Put the lines of the data into a numbered list, omitting any blank lines and covering all of the data. Do not include the pictures in your answer.

Records of locating words and elements
-- Start --

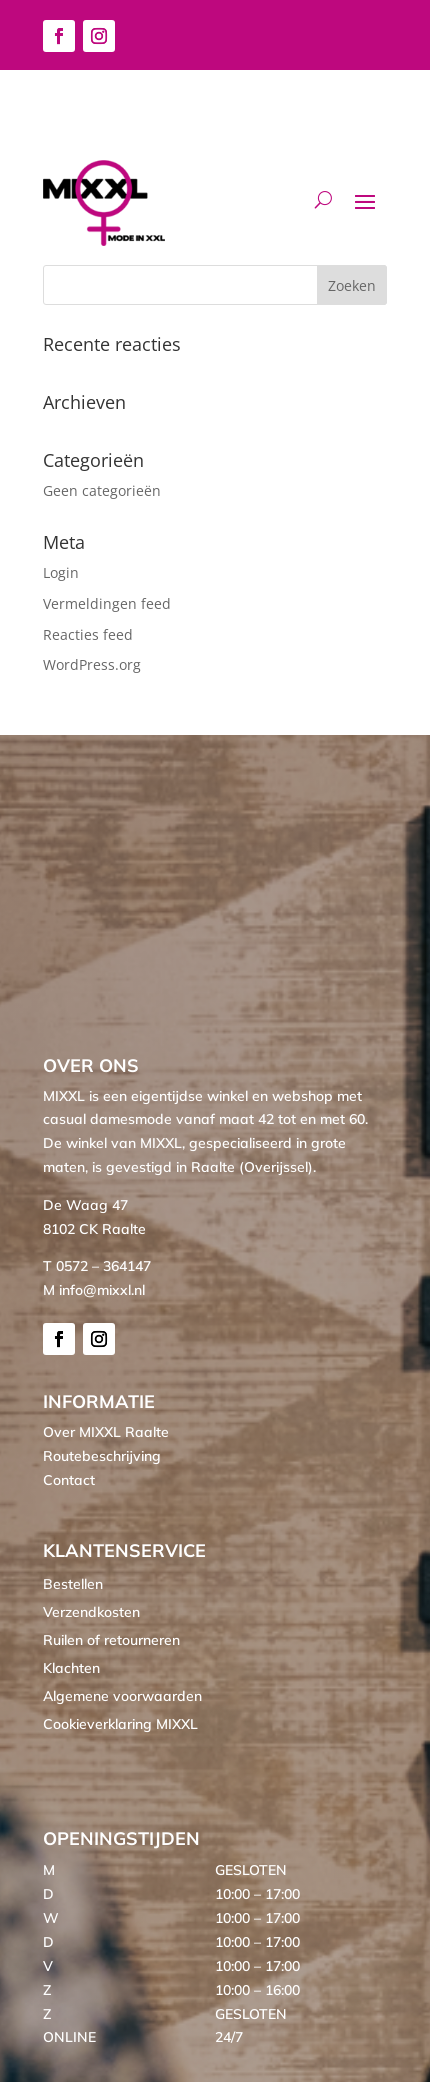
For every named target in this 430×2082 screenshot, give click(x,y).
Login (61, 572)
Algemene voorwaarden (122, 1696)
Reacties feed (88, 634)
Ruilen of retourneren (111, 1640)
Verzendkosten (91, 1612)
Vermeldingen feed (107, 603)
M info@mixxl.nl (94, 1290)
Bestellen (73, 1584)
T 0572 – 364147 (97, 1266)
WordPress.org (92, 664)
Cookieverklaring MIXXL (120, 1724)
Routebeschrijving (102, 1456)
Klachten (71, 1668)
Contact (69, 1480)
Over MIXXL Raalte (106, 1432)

-- End --

> [Task answer]
1. For every named target in this 430×2082 screenshot, give click(x,y).
2. Login (61, 572)
3. Algemene voorwaarden (122, 1696)
4. Reacties feed (88, 634)
5. Ruilen of retourneren (111, 1640)
6. Verzendkosten (91, 1612)
7. Vermeldingen feed (107, 603)
8. M info@mixxl.nl (94, 1290)
9. Bestellen (73, 1584)
10. T 0572 – 364147 (97, 1266)
11. WordPress.org (92, 664)
12. Cookieverklaring MIXXL (120, 1724)
13. Routebeschrijving (102, 1456)
14. Klachten (71, 1668)
15. Contact (69, 1480)
16. Over MIXXL Raalte (106, 1432)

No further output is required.